Before I do any of that,  I should probably clean my house. A distracted mom and two year-old can make some big messes.

Friday, May 2, 2014

Swan Lake: Crunch Time

My students are less than a month away from performing excerpts from Swan Lake at our annual spring showcase. We began the rehearsal process for the corps de ballet sections way back in January (due to the limited amount of time I have with the dancers each week) and I was filled with a lot of doubts: Who was I to condense and re-stage such an important ballet for a cast of mostly recreational ballet students? How would I stay true to the story's original darker themes while being sensitive to the fact that the cast and audience would include young children?

Over the past several weeks I've discovered that I'm more capable than I thought. My students are also far smarter and more adept than I realized. Choreographing and staging any ballet--but especially a story ballet--requires the courage to be vulnerable. You're taking ideas and worlds and shapes you've formed inside your head and releasing them into the world. It's a lot like writing in that sense but with one significant difference: when you write stories you're not using real live people as your tools. As a choreographer your subjects are dancers, real people with thoughts and feelings and opinions In this way making dances is fundamentally collaborative--adjusting to the strengths and weaknesses of your subjects while striving to stay true to your original vision. Writing is more comfortable for me because I can work through my ideas in isolation. The backspace button never gets impatient when I have to rewrite a sentence over and over again the way a dancer might when I re-choreograph a phrase of music.

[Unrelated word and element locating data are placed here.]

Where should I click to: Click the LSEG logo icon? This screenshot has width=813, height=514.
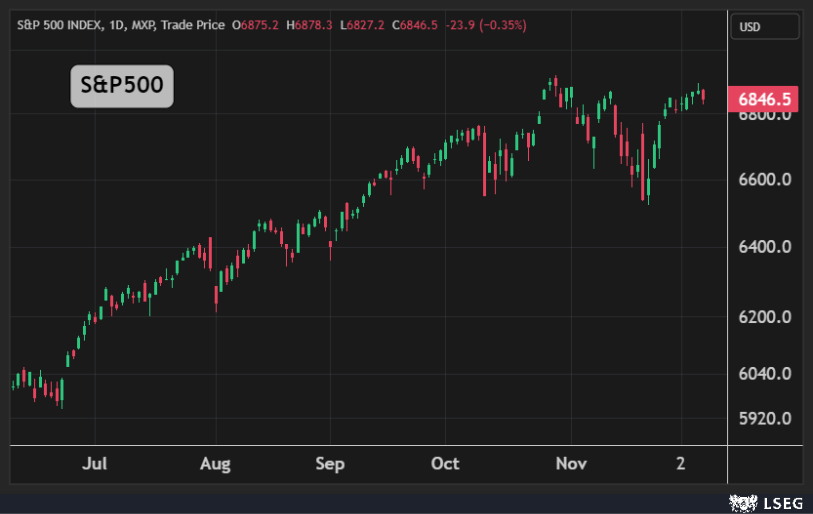[741, 501]
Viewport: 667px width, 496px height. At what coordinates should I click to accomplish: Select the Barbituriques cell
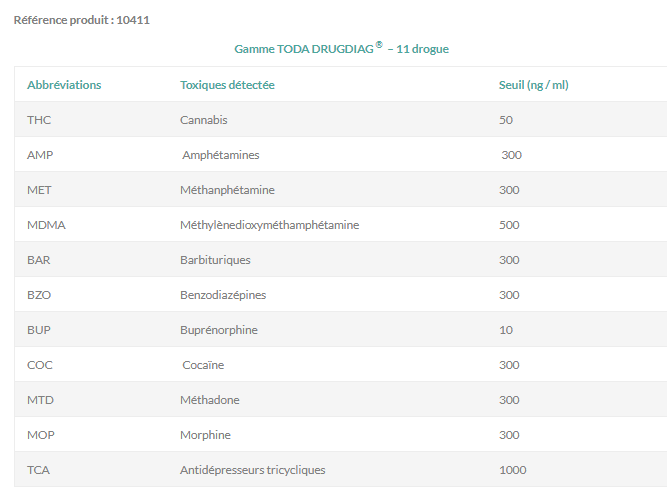coord(215,260)
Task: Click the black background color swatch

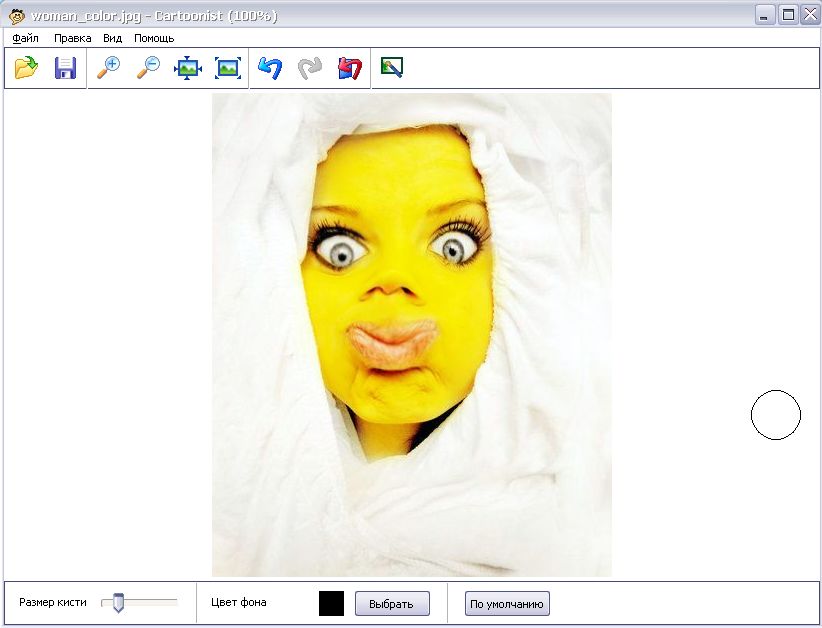Action: (331, 603)
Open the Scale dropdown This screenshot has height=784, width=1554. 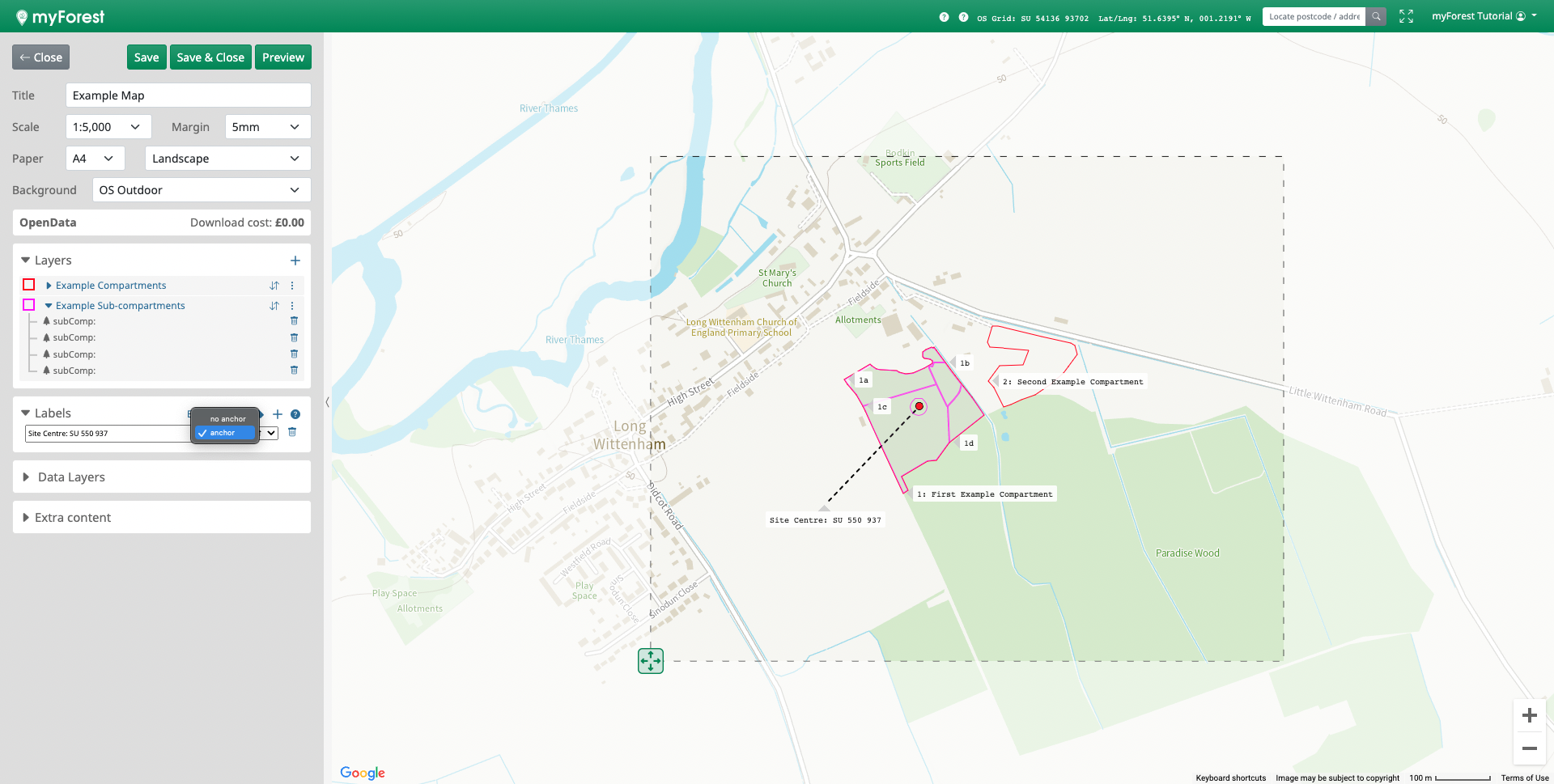click(x=108, y=127)
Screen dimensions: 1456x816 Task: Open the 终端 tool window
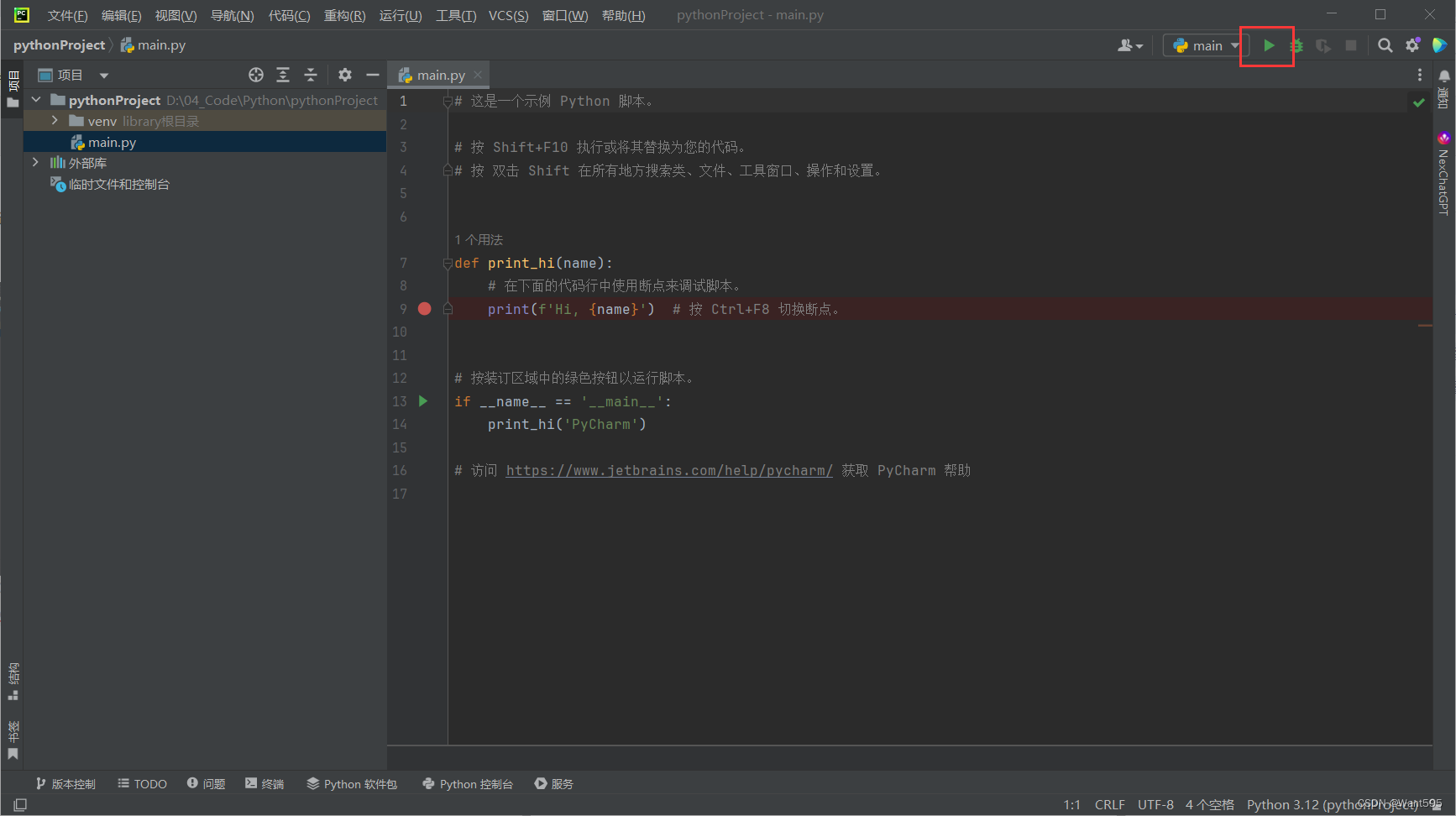264,783
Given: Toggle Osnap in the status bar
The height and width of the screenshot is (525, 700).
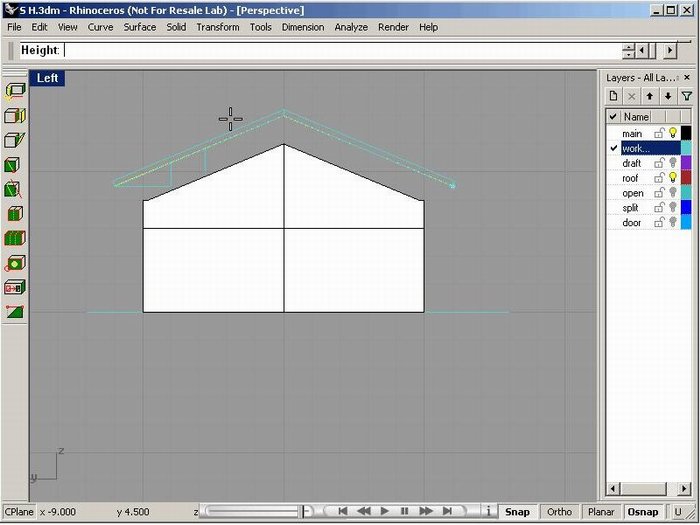Looking at the screenshot, I should [642, 511].
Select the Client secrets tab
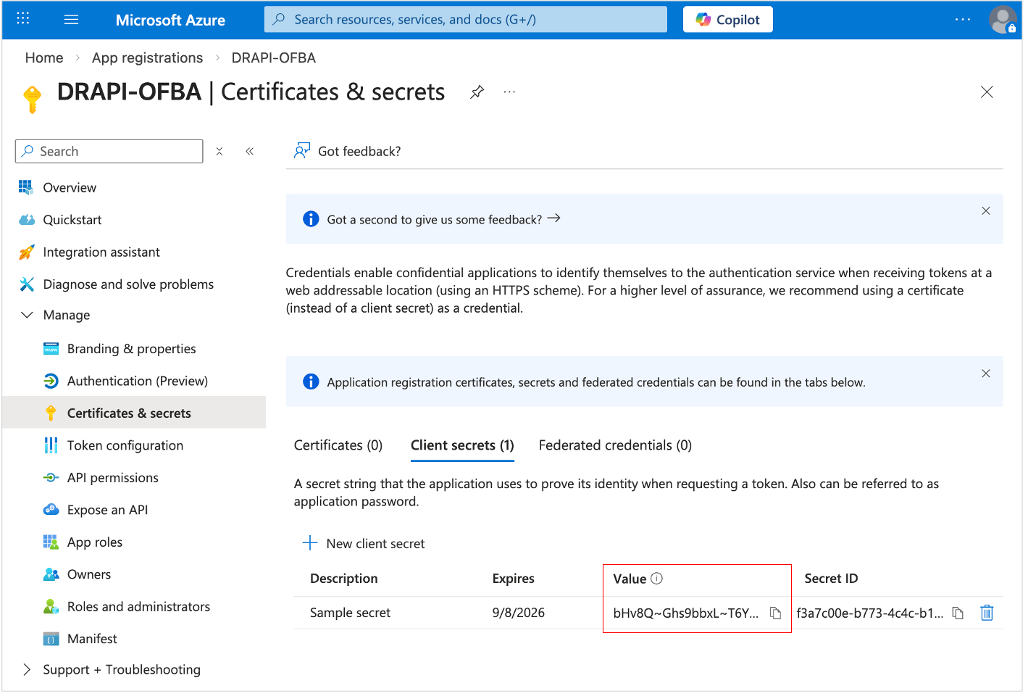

A few days ago I had the full Swan Lake cast together to work through the entire ballet for the first time. I dreaded the worst--total chaos in the corps and confusion during the pas de deux--but things actually went smoothly! It looked like a ballet--a ballet that needed lots of rehearsal time, but a real ballet that told a story. I'm always looking for things to polish and tweak in my choreography but during that rehearsal I made sure to take some time and just enjoy the fact that things were working. I wasn't as crazy and incompetent as I assumed!

I'm excited to see how everything shapes up in the next month as we put the finishing touches on choreography and costumes. I can't wait for my hard-working students to share this ballet with an audience!

Tuesday, January 7, 2014

Swan Lake Begins

In my last couple of post, I mentioned that I'm staging a mini-production of Tchaikovsky's ballet Swan Lake with my students this spring.

Even abridged, that's a huge undertaking. We haven't even started rehearsing yet, but I'm already freaking out a little bit. What was I thinking?

I chose this ballet for a number of reasons. First, it's fairly easy to abridge. I'd love to do a full-length production of a classical work in the future, but for now, my resources are too limited to be able to do that well. I think we'll still be able to tell a cohesive story with our shorter length version with a little creativity. I also wanted the first ballet HMAC tackled to be something familiar to most audiences.

Casting such a major, iconic ballet with a small number of students is proving a challenge. Swan Lake traditionally has a very large corps de ballet. I'm working with a total cast of about twenty dancers (about half of whom are under the age of ten).  I have some blocking ideas for how to make the stage seem fuller and plan to use my little ones and jazz students as supers (extras) when needed. While I don't have many dancers advanced enough to tackle the Petipa and Ivanov's iconic choreography, I'm trying to model mine after the original as much as possible. I'm excited for the challenge this will give my more advanced students, particularly those playing the principal roles. I hope Swan Lake will push them to hone their acting and performance skills along with their technical prowess.

Thanks to the freezing cold weather in our neck of the woods, I have an extra two days out of the studio to edit music and work on choreography. In spite of my stress and nerves, I'm ecstatic to bring this gorgeous music to life on stage for local audiences!